EXTRACTED TEXT
━━━━━━━━━━━━━━━━━━━━

I had my last Monte Cristo sandwich a decade ago or so. It was at the Glass Menagerie, the atrium restaurant at the M&M Club on the corner of Water and Erie. Actually, I had my first Monte Cristo there over a decade before. And, also just a decade ago, in the early hours of May 14, 2006, that historic Milwaukee gay bar, to the strains of “For the Good Times,” closed its doors for the last time.
When Bob Schmidt with partners Leo Peters and Jime Moes bought the old 1904 Pabst Brewing Co. Saloon and opened the M&M Club in spring of 1976 (its official opening was, symbolically, on the Fourth of July of that bicentennial year), its all-welcoming diversity happened naturally. Although primarily a men’s bar, M&M’s had an ultimately diverse clientele of LGBTs as well as their straight friends and families. I recall one very crowded Thursday evening (it was “Double Bubble”, the club’s 2-for-1 night and, as always, packed), a man standing next to me, apparently in hopes of ingratiating himself, looked down demonstrably at some women seated around the bar’s piano (it had a built-in wrap-around sill for drinks) and asked, “They let those people in here?” I don’t know if he meant women, lesbians or African Americans. But I looked at him and answered, “Yes, they let everyone in here.”

━━━━━━━━━━━━━━━━━━━━

SOURCE MATERIAL
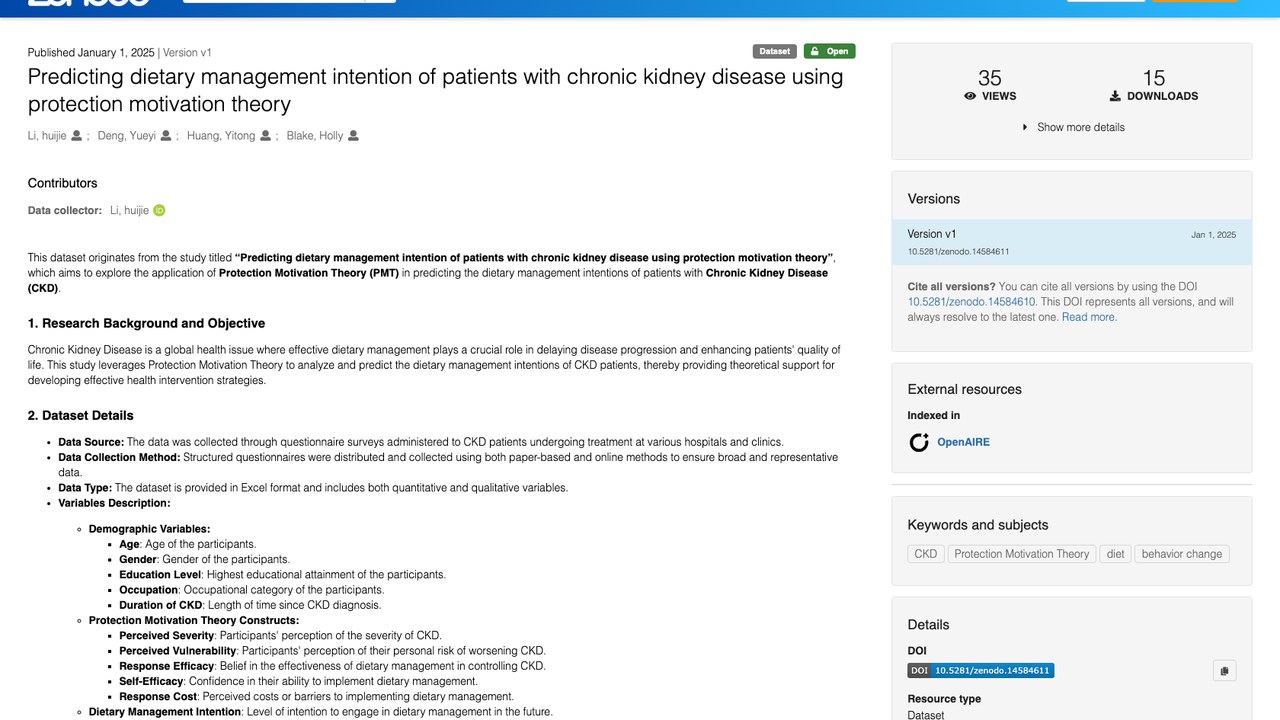Click person icon beside Deng, Yueyi
The height and width of the screenshot is (720, 1280).
[x=166, y=136]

━━━━━━━━━━━━━━━━━━━━

In the text about the M&M Club, on what date did the bar close its doors for the last time?

In the early hours of May 14, 2006.